Even before the coronavirus pandemic, life sciences was a growth industry in parts of the country. Now, the race for a vaccine and treatments for the coronavirus promises to spur heightened demand for space in the sector.


“Conditions are ideal for maximum profitability arising from innovative new pharmaceuticals and medical devices,” JLL Healthcare and Life Sciences Research Director Audrey Symes said in a statement accompanying the company's newly released 2020 Life Sciences Real Estate Outlook.

“Meaningful advances within the life sciences industry, such as machine learning, are creating new sources of workflow and thus real estate demand. This combination of simulative factors sets up the life sciences industry to expand at an unprecedented pace, both in terms of manufacturing and patient demand,” Symes said.

Markets that are already hubs of life sciences activity, which JLL calls clusters, stand to benefit most from pandemic-related research acceleration.

In 2020, greater Boston, the San Francisco Bay area and the San Diego area retained their 2019 rankings, in that order, as leaders among the U.S. life sciences ecosystems, the JLL report found. They were ranked by the number of life sciences workers and companies, venture capital funding and other factors. 

The three clusters captured 70% of all venture capital investment for the sector last year, and their top positions make them favored contenders for venture capital investment going forward. That is a key metric for sector growth, the report says, because venture capital guarantees long-term activity in a capital-intensive industry whose R&D can take years to generate profits.

Development is also brisk in the top markets. Last year, there was 2.7M SF of life sciences construction in Boston and 4M SF in San Francisco, JLL notes.

In the No. 1 market of Boston, more than 100 area companies are working on treatments and vaccines for the coronavirus, and 17.3% of COVID-19-related National Institutes of Health funding has gone to Massachusetts-based institutions, Newmark Knight Frank reports.

The rush for a vaccine and other treatments means low vacancies and high rents for the Cambridge market, in particular, noted the NKF report, which focuses on the greater Boston life sciences market in the second quarter of 2020.

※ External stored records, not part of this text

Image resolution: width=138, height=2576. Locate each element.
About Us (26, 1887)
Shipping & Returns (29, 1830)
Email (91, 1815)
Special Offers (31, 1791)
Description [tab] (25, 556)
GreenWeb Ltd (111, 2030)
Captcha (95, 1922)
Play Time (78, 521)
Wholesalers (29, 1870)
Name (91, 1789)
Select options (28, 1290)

"Life goes on, and certainly death and disease do as well," Longfellow Real Estate Partners Managing Partner Jamie Peschel said during a recent Boston Bisnow webinar. "There are many more diseases that are being researched and addressed, and those companies need to expand their research capabilities as well."

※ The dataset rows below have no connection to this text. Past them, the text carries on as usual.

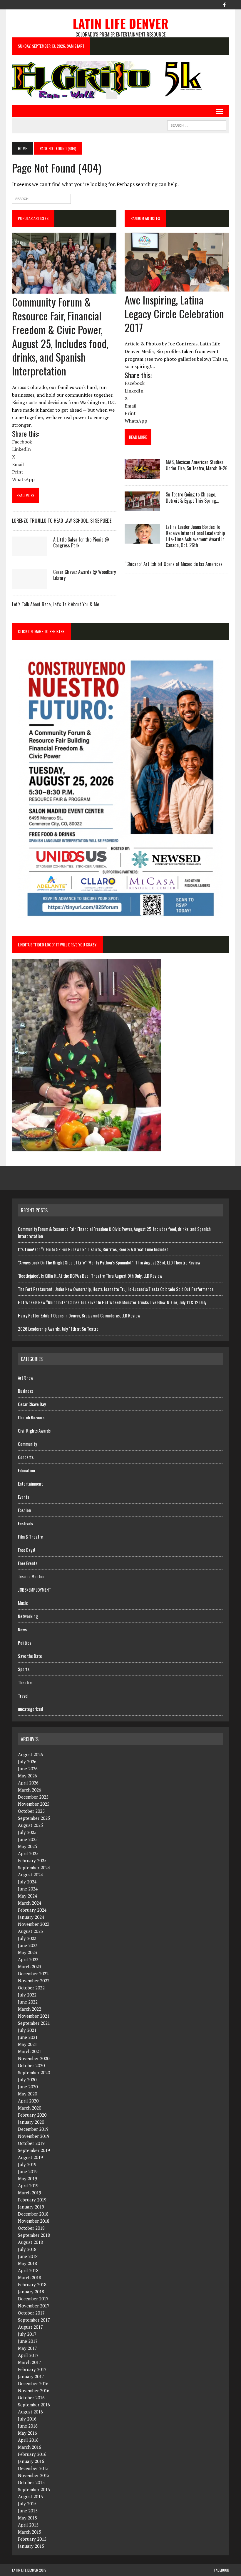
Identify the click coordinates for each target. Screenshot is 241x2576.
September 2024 (34, 1867)
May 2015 (27, 2518)
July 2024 (27, 1882)
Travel (23, 1695)
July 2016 (27, 2419)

Other top life sciences clusters are Maryland, the Raleigh-Durham area in North Carolina, and the metros of Philadelphia, New York, Los Angeles and Seattle, according to the JLL report.

Much of the overall impetus for a vaccine is coming from the federal government, through the efforts of the Biomedical Advanced Research and Development Authority, the Centers for Disease Control and Prevention, the Food and Drug Administration and the National Institutes of Health. 

Toward that end, the government is funding clinical trials at various life sciences companies, such as AstraZeneca, Moderna, Pfizer, Johnson & Johnson and Merck. The race is also inspiring partnerships, JLL reports. For example, Massachusetts Eye and Ear and Massachusetts General have partnered with Novartis in Boston to develop a gene-based COVID-19 vaccine.